### Task
The span to repeat in the listing below runs from the line containing "EVENTS (21, 1916)" to the line containing "Creative Arts (305, 1900)", inclusive. Repeat it exactly, and only it.
[Entries supplied — start]
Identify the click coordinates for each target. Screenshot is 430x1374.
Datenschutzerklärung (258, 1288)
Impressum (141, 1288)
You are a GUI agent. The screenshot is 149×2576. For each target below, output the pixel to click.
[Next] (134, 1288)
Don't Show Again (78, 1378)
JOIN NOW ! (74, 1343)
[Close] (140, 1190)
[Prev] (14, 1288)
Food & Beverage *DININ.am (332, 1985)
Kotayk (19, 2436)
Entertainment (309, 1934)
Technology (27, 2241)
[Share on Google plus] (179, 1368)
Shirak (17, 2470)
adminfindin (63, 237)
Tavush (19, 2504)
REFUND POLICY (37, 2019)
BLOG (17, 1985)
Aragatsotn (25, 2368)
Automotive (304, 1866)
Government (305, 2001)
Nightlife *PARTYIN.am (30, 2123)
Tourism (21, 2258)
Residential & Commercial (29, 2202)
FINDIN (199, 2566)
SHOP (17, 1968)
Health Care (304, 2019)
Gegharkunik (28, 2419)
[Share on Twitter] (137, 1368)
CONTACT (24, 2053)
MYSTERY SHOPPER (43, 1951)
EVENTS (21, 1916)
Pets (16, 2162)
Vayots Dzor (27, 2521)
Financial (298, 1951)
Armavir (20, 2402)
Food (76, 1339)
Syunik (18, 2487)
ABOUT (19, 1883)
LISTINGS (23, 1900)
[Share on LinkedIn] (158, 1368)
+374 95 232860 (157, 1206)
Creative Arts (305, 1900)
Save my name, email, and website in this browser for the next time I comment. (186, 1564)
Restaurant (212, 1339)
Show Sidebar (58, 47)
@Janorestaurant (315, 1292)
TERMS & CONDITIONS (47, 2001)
[Entries supplied — finish]
### Result of the exercise
EVENTS (21, 1916)
Pets (16, 2162)
Vayots Dzor (27, 2521)
Financial (298, 1951)
Armavir (20, 2402)
Food (76, 1339)
Syunik (18, 2487)
ABOUT (19, 1883)
LISTINGS (23, 1900)
[Share on LinkedIn] (158, 1368)
+374 95 232860 (157, 1206)
Creative Arts (305, 1900)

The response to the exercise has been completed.